Many Samaritans from that town believed in him because of the woman's testimony, “He told me all that I ever did.” So when the Samaritans came to him, they asked him to stay with them, and he stayed there two days. And many more believed because of his word. They said to the woman, “It is no longer because of what you said that we believe, for we have heard for ourselves, and we know that this is indeed the Savior of the world.”--John 4:39-42
What we see happening as Jesus displays His great love to many people throughout His ministry is that love is never self-serving, never leaves the object in its place, but always draws towards God, towards holiness, and out of sin and darkness.  This is why I say that the cross of Christ is the perfect example of love in human history, because it is perfectly centered on God in Christ's submission, it restores what sin has broken in being the perfect and complete sacrifice for sin, and it exposes sinfulness to the light of God's truth by serving as a stumbling block to those who would hide in their own self-righteousness

If you are going to claim that "love wins," I will gladly agree, but love does not mean "I get to fulfill my desires."  Love does not simply mean "having sex with a person you're attracted to," though of course sexual intimacy is a gift of God given as a part of His establishment of martial love in this world.  Love wins because Christ died, and He rose again.  He came down off the throne of heaven and became the lowliest of men, lived the perfect life no sinful man could ever live and died in the place of His church.  But that was not the end of love's victory over sin and its child death, for the Father's great love for the Son did not leave Him moldering in the grave.  Christ gave up His life, and He picked it back up again, fully glorified and the first of those who, though they may fall asleep, will never have to fully drink the bitter draught of death.

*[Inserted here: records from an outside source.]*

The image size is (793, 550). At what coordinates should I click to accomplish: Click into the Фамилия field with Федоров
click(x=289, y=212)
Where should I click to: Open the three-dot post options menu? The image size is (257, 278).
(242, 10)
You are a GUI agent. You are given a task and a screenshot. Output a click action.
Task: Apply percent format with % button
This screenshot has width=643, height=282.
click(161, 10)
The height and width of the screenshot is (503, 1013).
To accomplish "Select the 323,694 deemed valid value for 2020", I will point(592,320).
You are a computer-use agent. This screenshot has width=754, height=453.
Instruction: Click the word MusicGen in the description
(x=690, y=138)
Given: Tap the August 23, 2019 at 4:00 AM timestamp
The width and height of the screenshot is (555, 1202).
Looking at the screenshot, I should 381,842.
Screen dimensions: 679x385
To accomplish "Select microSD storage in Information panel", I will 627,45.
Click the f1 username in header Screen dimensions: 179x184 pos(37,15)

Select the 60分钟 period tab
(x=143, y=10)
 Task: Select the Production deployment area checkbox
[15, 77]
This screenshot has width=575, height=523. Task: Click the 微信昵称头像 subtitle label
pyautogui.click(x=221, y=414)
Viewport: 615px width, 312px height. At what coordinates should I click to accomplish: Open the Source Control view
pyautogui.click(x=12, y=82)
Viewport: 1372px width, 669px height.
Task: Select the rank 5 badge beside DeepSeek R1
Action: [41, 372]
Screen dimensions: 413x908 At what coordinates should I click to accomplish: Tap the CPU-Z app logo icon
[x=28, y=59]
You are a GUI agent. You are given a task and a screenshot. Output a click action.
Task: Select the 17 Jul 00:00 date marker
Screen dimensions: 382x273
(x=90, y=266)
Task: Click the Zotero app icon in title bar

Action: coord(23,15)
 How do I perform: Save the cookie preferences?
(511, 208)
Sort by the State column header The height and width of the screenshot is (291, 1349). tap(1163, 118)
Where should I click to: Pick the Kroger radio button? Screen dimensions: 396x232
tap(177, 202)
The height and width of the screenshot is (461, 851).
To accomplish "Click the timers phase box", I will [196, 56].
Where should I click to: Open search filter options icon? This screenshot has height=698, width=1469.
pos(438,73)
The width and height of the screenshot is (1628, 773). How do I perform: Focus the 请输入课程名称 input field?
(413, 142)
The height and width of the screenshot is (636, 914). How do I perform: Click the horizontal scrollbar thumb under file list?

Let us turn away from such frivolous conceptions of love as #LoveWins would endorse, because there is in fact no real love at its base.  There cannot be.  Let us love Jesus, and trust in His work completely.  There is no struggle, no desire, no longing that Christ cannot fail to fill, and there is absolutely nothing to be found in pursuing that hunger outside of Christ that can bring any result besides more of what is already hated: unfulfilled desires, overwhelming struggles, and pursuit of that which will someday be decayed and gone beyond our grasp.  There is none of this in Jesus, so let us worship Him, and love those around us all the more.